La lotta tra il bene e il male non conosce alcuna quarantena di sorta. Se ciò avviene nel mondo reale fisico, figurarsi in quello virtuale dove i criminali informatici trovano sempre un modo per agire, costringendo autorità, esperti di sicurezza e software house a rincorrerli costantemente per precludere loro le opportunità il prima possibile. I sistemi operativi Apple sono considerati un bottino pregiato, visto che rinvenire falle in essi può offrire ai malintenzionati potenziali vittime di alto profilo, e questo fa inevitabilmente più notizia rispetto al malware per Windows e Android che ha un target più di massa. Nelle ultime ore Motherboard ha pubblicato i dettagli di due vulnerabilità rinvenute nell’app Mail nativa di iOS, per fortuna con le buone notizie già dietro l’angolo.

Scoperte dall’azienda ZerOps, sarebbero sfruttate dai malintenzionati da diverso tempo e sul piano tecnico il loro target d’impatto risalirebbe nel tempo sino addirittura ad iOS 6. Le due falle sono legate tra loro: si parte da un’email particolare, in grado di provocare un consumo anomalo di risorse sul dispositivo. Questa prima vulnerabilità fa da apripista alla seconda, che consente poi effettivamente di prendere il controllo del client Mail del malcapitato, con la capacità di trafugare e cancellare messaggi. Il secondo bug può anche essere sfruttato da solo, senza dover passare per il sovraccarico di memoria, che si ritiene sia un bug scoperto ed utilizzato in via accidentale.

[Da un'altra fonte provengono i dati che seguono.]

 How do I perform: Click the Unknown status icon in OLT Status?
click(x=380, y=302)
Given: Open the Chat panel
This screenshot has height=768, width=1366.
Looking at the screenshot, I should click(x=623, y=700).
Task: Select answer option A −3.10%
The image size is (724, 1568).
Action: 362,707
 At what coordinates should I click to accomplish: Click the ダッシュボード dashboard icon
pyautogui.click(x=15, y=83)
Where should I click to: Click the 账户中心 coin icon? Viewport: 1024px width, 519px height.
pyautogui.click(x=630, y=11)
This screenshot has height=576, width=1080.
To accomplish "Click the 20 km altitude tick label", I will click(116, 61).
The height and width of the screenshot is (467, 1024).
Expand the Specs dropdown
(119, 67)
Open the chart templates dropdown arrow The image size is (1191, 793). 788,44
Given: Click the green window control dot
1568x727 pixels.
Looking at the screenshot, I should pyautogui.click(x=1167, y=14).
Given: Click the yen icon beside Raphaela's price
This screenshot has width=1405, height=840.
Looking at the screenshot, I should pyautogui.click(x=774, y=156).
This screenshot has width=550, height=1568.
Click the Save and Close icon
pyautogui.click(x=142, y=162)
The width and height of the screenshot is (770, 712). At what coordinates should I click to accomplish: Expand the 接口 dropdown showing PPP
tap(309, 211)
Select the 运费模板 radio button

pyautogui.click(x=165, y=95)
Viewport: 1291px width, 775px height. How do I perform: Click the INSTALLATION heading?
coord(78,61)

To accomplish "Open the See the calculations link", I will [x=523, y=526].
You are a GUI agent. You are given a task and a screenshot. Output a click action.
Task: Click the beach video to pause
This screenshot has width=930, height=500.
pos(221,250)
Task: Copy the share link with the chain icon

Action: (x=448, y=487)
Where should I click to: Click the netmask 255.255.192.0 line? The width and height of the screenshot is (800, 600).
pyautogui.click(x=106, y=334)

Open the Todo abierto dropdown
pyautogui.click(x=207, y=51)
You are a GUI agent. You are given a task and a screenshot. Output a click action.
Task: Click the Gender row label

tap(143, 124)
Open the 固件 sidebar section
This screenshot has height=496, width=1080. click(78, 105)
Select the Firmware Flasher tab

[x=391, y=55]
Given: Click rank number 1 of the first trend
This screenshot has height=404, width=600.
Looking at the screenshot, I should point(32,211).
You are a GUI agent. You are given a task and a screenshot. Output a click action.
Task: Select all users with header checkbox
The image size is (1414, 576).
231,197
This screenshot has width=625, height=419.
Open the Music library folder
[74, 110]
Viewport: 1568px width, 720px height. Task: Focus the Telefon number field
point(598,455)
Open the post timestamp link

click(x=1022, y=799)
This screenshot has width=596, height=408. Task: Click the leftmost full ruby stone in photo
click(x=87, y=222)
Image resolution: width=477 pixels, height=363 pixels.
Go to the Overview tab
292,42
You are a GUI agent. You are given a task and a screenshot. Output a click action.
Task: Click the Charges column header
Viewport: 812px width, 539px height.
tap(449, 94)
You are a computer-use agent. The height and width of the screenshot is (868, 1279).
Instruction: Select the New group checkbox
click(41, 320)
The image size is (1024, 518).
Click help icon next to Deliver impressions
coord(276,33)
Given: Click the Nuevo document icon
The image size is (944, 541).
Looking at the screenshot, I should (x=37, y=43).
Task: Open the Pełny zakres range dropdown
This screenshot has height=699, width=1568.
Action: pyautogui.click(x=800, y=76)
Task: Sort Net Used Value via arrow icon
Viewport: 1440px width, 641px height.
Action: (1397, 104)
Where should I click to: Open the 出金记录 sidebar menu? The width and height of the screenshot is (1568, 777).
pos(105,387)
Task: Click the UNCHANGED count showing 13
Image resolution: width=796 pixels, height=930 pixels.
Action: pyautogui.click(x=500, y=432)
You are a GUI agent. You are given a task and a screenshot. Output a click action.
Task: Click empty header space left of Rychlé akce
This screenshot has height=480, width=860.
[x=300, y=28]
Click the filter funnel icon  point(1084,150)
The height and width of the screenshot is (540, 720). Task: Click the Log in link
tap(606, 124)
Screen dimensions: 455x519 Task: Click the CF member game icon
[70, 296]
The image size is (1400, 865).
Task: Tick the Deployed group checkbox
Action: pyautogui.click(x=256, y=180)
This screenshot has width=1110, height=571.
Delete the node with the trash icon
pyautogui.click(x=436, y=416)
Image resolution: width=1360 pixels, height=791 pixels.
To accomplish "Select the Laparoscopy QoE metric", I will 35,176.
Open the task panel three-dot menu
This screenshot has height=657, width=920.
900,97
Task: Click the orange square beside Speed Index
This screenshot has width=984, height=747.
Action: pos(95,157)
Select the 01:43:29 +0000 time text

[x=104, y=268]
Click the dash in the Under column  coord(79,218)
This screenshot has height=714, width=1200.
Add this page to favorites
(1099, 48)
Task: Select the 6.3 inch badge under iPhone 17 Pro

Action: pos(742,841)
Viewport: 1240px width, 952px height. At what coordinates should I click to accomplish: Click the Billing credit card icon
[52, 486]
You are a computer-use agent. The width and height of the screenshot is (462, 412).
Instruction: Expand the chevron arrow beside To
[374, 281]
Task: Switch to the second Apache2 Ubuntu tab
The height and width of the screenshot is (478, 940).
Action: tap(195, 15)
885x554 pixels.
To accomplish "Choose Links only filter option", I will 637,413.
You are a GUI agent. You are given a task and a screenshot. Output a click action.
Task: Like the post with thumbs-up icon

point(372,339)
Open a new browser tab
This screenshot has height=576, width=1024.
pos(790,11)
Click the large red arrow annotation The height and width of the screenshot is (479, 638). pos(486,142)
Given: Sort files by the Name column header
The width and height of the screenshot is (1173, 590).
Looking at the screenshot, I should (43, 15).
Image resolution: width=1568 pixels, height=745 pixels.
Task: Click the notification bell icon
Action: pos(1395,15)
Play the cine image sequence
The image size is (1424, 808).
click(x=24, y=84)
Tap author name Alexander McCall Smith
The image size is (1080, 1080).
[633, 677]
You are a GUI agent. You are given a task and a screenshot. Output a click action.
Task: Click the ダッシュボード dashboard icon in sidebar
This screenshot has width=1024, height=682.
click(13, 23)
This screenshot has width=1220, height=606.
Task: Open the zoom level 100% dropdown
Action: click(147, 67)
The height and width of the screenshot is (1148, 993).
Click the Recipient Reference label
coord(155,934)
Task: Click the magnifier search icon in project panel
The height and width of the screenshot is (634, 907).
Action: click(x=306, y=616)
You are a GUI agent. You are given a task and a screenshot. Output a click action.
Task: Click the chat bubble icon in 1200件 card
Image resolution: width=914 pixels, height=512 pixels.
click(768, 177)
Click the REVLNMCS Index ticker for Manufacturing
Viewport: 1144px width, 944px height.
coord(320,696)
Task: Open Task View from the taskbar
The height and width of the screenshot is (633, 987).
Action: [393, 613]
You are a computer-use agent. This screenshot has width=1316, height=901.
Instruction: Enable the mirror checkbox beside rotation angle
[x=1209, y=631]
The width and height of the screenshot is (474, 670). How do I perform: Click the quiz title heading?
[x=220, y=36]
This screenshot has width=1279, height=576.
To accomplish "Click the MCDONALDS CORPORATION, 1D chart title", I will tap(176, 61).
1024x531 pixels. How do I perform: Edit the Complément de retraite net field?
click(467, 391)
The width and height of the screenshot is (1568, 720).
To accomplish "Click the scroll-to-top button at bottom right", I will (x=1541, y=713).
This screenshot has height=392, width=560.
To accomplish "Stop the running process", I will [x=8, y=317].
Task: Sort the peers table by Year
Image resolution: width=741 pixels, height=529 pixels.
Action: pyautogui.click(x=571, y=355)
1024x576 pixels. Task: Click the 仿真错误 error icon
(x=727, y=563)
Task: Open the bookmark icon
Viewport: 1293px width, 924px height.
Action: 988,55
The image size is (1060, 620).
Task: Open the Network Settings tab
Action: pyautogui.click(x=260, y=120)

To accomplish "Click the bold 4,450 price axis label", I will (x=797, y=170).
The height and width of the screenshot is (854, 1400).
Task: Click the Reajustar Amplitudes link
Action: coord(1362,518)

A parte una marcata lentezza dell’app, l’utente non si accorge pressoché di nulla. Il resto dei contenuti personali non viene intaccato e i criminali hanno cura di eliminare le email-trappola prima di concludere l’operazione al fine di non lasciare tracce. Curiosamente, una modifica apportata in Mail nella gestione dei dati in memoria rende iOS 13 sì più resistente agli exploit, ma quando riescono nel loro intento sono ancor più efficaci in quanto non è necessaria alcuna attività preliminare da parte del malcapitato; in iOS 12 ed inferiori, invece, è necessaria l’apertura dell’email per far scattare il tutto, a meno che non risulti compromesso pure il server di posta. Quest’ultima strada può anche essere la prediletta quando si tratta di un server privato: l’attacco a caselle legate a piattaforme pubbliche come Gmail può infatti risultare più complicato, dal momento che i loro sistemi anti-spam non di rado bloccano email di grosse dimensioni o ricezioni massicce ravvicinate di messaggi.

Veniamo ora alle buone notizie. A meno che non siate politici importanti, giornalisti o dirigenti di aziende multimiliardarie, più in generale personaggi molto in vista, le possibilità di essere nel mirino di questi exploit sono prossime allo zero. Il loro obiettivo sono informazioni confidenziali, da poter riutilizzare e rivendere. Se si utilizzano altri client di posta come Outlook o Spark, è sufficiente rimuovere l’app Mail di sistema per stare al sicuro fino al bugfix. Infine, proprio a questo proposito, ZerOps ha confermato che Apple sta già provvedendo ad implementarli. Sono già presenti nelle Beta di iOS 13.4.5, dunque raggiungeranno tutti i dispositivi supportati nelle prossime settimane col rilascio finale pubblico. Non è da escludere che un nuovo aggiornamento di sicurezza possa pure raggiungere iOS 12.4, in scia a quelli già arrivati negli ultimi mesi.